Exercise description
Only one portion of the data is to be written out: from the line bearing "You are a GUI" through the line bearing "Got it [button] (963, 2314)". Write it exactly as it appears.

Stored data

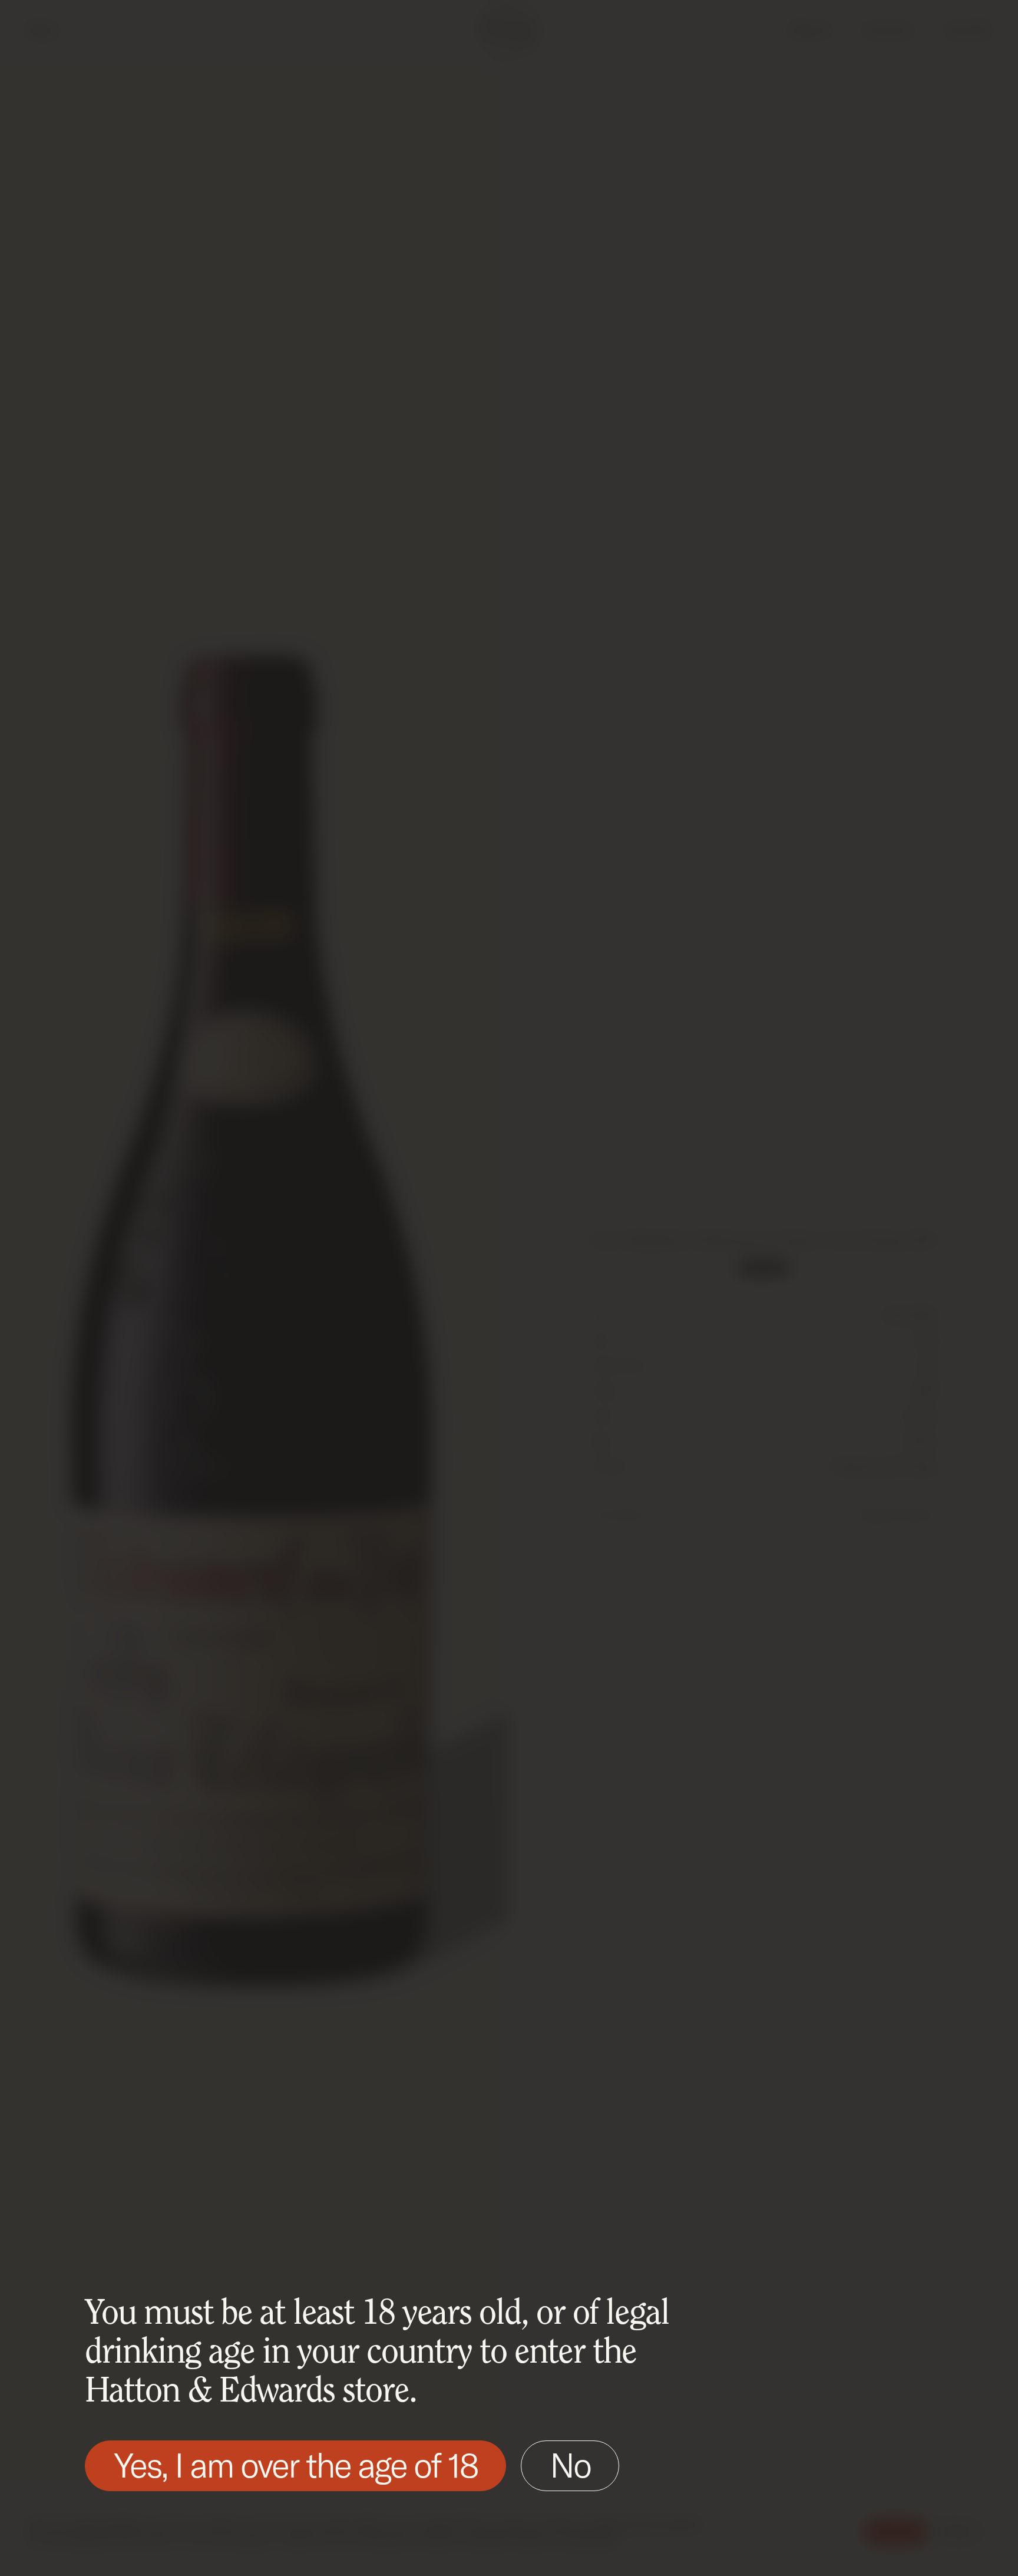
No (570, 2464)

* * *

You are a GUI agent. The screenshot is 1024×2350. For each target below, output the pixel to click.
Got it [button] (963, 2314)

--

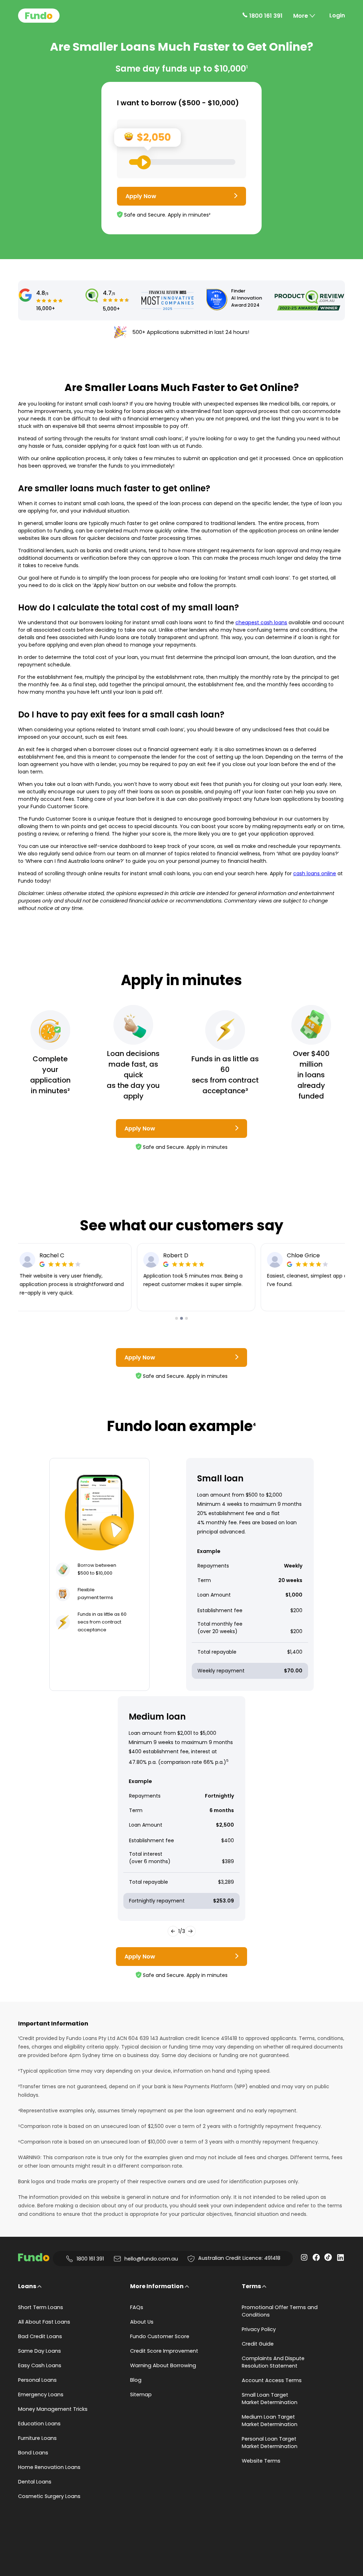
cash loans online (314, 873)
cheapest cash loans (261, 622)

Task solution
You are a GUI agent. The screenshot is 1024×2350. For each target below, output the pixel to click.
Got it [button] (963, 2314)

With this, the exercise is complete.